Miremos la habitación donde nos encontramos ¿Cómo está? Ordenada a más no poder o es un caos del terror?. ¿Hay ropa amontonada en una silla o libros apilados y cuadernos con lápices por todos lados?

Aunque no lo creas ese desorden que observas habla mucho de ti.

La máxima a seguir es: A mayor desorden mayor es mi caos a nivel emocional. En este caso, independientemente si está la guerra nuclear o acaba de pasar un ejército de Demonios de Tazmania entre tus cosas o las tienes todas apiladas y “ordenadas” (ojo con las comillas) en una silla. El desorden refleja desorden a nivel emocional y mental, de eso no hay duda, de una manera bastante inconsciente, similar a cuando escogemos colores para vestirnos según el ánimo que tengamos.

Por ejemplo Amontonar es una manera de demostrar que estamos saturados de ideas. Hay un montón de cosas en nuestra cabeza y no nos hemos dado el tiempo para realizarlas o desecharlas.

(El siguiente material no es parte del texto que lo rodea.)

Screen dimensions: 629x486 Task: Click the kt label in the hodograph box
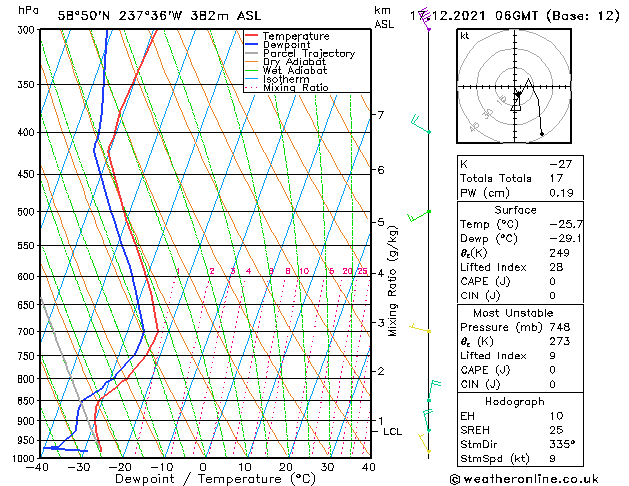coord(464,35)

Por otra parte, un closet o vestidor repleto de cosas manifiesta emociones atoradas, que están luchando por salir o el quedarse estancado en el pasado, sin querer salir de ahí.

Generalmente, el cúmulo de cosas – ropa, libros, recuerdos – hace que nuestros cajones queden a punto de estallar y esto resulta por la poca capacidad que tenemos de desprendernos de lo que ya fue. De este modo, tampoco generamos espacio para permitir que entre lo nuevo, porque simplemente no cabe (emocional y materialmente por supuesto).

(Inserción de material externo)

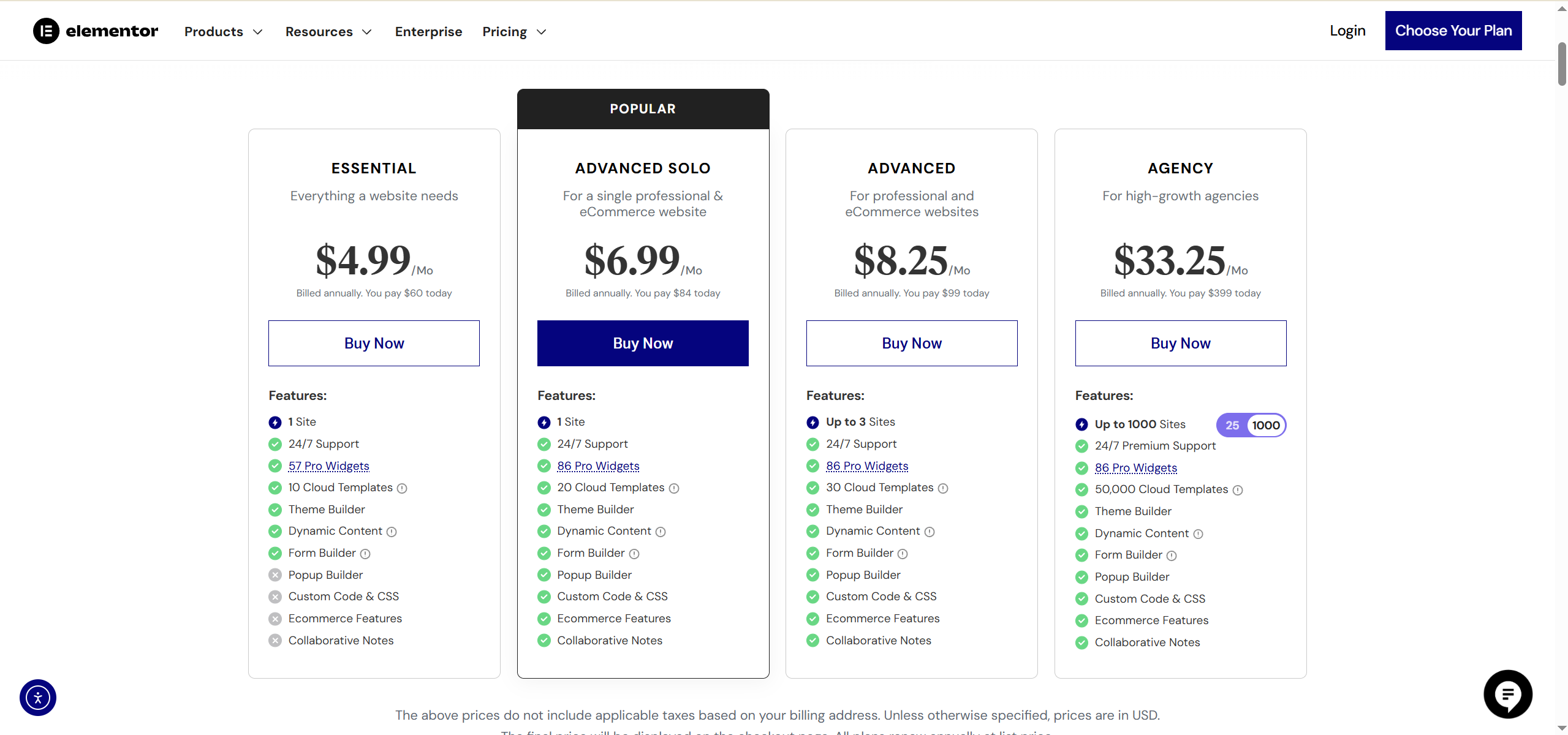The image size is (1568, 735).
Task: Click the Elementor logo icon
Action: (46, 31)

Gavetas llenas de cosas viejas – tales como repisas, muebles de cocina, organizadores en el baño o en el dormitorio con productos, en ocasiones, hasta vencidos – indican que existe poca disposición mental para seguir adelante. Y es que conservar lo viejo y no manifestar interés por renovar – o sencillamente botar cosas que ya no sirven – no permite continuar con la vida y suelen quedar sentimientos y pensamientos rumiantes dando vueltas.

¡Ponte a ordenar ahora!

Y no es para que mamá nos felicite. Se trata de dejar atrás el autoboicot que conlleva el tener nuestros espacios desordenados, puesto que es una manera concreta de bloquear nuestro camino y la prosperidad que hay en el porvenir.

Desordenar es la forma más clara de auto presentarnos obstáculos para que la energía no fluya por nuestros espacios y nos mantengamos inertes, en ocasiones sin energía y en estados de bajón constante. Finalmente se trata de un círculo vicioso, del que podemos salir tan solo poniéndole voluntad.

Ordena un poquito cada día y verás como la claridad mental regresa, la energía se renueva y vuelves a tener el ímpetu para conseguir todas tus metas, que habías dejado tirado debajo de la cama.